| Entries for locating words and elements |

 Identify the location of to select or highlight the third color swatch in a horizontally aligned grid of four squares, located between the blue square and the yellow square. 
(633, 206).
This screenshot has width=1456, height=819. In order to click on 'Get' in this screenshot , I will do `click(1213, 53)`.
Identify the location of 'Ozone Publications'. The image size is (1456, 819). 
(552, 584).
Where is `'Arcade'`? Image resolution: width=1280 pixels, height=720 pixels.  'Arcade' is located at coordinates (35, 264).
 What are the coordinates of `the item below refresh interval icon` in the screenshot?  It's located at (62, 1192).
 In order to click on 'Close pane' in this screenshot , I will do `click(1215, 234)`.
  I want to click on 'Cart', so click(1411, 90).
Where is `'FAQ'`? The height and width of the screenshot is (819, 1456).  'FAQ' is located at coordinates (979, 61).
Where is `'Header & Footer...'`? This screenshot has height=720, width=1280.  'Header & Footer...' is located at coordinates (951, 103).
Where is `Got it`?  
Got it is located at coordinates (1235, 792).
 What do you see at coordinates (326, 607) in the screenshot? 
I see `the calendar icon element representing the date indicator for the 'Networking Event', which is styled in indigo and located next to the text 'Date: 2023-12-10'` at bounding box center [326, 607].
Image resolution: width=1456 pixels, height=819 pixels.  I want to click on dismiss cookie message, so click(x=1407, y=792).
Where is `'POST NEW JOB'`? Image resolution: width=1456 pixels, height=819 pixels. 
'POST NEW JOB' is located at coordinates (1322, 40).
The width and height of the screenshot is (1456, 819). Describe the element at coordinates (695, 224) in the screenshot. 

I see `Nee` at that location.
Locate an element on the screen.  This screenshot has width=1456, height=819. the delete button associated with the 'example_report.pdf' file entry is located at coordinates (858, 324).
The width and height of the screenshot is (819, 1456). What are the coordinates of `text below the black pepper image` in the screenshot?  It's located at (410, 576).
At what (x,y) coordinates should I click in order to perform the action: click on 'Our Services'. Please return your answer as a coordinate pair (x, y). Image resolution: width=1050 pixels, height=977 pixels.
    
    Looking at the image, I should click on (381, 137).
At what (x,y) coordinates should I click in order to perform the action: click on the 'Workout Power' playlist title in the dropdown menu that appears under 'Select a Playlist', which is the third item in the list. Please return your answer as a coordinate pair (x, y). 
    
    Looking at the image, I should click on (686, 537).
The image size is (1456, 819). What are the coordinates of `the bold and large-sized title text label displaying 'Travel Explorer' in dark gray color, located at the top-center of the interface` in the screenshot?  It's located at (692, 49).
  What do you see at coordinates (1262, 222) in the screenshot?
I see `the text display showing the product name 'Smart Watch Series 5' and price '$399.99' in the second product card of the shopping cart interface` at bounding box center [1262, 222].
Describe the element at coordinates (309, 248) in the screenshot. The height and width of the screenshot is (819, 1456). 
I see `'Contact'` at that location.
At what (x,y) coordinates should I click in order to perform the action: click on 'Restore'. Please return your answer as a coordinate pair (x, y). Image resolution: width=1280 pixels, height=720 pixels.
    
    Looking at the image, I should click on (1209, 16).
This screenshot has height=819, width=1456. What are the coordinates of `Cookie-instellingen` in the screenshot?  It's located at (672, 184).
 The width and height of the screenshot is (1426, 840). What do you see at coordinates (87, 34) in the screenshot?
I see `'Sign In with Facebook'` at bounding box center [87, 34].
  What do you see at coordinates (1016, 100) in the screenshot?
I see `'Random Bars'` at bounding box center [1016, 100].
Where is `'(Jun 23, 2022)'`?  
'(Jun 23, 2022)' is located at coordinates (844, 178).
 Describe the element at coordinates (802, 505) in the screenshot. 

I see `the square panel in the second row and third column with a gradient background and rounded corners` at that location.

| WHAT TO WORK ON |
Copy out the data lines from the one containing "so click(x=1407, y=792)." through the one containing "coordinates (1322, 40).", inclusive, reproducing them without any change.

| FINAL RESULT |
Image resolution: width=1456 pixels, height=819 pixels.  I want to click on dismiss cookie message, so click(x=1407, y=792).
Where is `'POST NEW JOB'`? Image resolution: width=1456 pixels, height=819 pixels. 
'POST NEW JOB' is located at coordinates (1322, 40).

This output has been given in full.